“I didn’t have a voice per se at all for 10 years, but finally being able to participate was just exciting,” she said. “I took a selfie, sent it to my mom. And my stepdad — who’s American — said, 'I’m so proud of you, you exercised your right.'”
Even though Cochrane was excited to vote, she said she and her mom had to convince her sister to exercise her right as a new citizen.
“We talked to her individually about how a lot of people aren’t represented, and a lot of people don’t have the chance to vote that do live here, so if she’s able to actually do it, she should use that right and exercise her duty as a citizen,” Cochrane said.
No one had to convince junior Suvrat Jhamb. As he lined up to vote at Chapel of the Cross for his first midterm election, he said he was thankful his friends came out to vote with him.
“I know that one vote maybe won’t make a difference, but it’s the combined group effort, like going out with your friends to go vote is what’s really going to make a difference,” he said.
Seeking more opportunities for their children in the United States than in their native India, Jhamb’s parents brought him over when he was 4 years old.
“I know that all my friends and I that have gotten to vote can definitely make a difference and change the course of where everyone’s headed right now,” he said.
Nury Schoning, 54, said she signed up to vote near her home in Winston-Salem with the help of a women’s voter association immediately after she became a citizen last month.
“When they gave us the form I filled it out right away," she said. "I was almost the first one giving it to them.

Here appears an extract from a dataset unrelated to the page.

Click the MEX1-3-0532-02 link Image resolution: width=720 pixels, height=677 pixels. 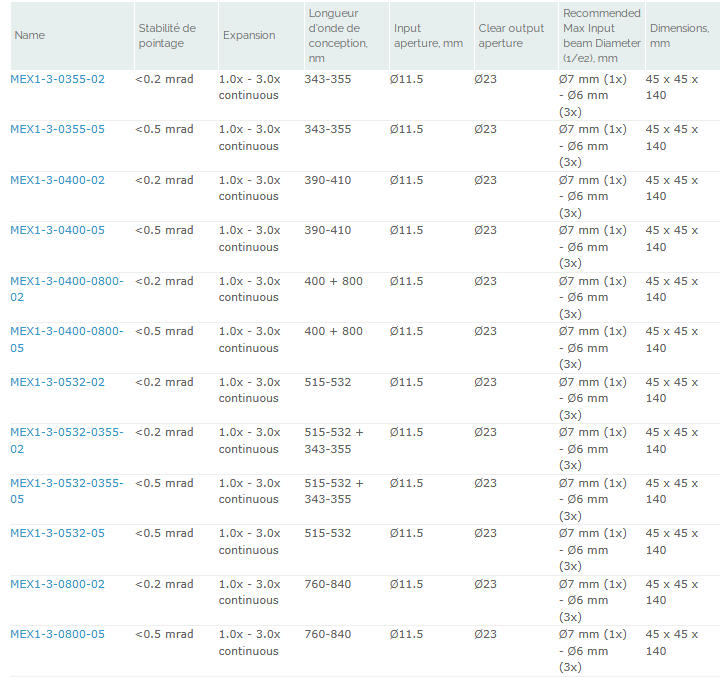coord(57,382)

I really wanted to make sure that I was going to be able to vote, I was excited — I was excited, that after 22 years, to finally have a voice.”
Schoning is originally from Venezuela, but lived in Canada for 10 years before moving to the United States. She said voting in the United States felt exciting because it took so long to become a citizen compared to Canada.
“There, you just do a written test that’s like a hundred questions, and then if you pass the test right away they do the swear-in ceremony on the same day,” she said.
Being from Venezuela, which has had recent political turmoil and corruption, Schoning said she feels strongly about changing the country for the better.
“I never thought that would happen to a country like Venezuela with so much educated people and oil,” she said. “I’m not saying the United States can get there, but I think that we all need to get involved, and that’s the beauty of the United States — that we all have a voice.”
Schoning said the United States, as it is today, isn't the country she wants to live in. She said she wants to pitch in her little grain of sand getting involved in the political process to change it.
“Who am I to complain?" she said. "If I don’t even make the effort to go vote or make the effort to become an American so I can vote, I don’t have any right to complain, if I’m not doing anything to make any changes.”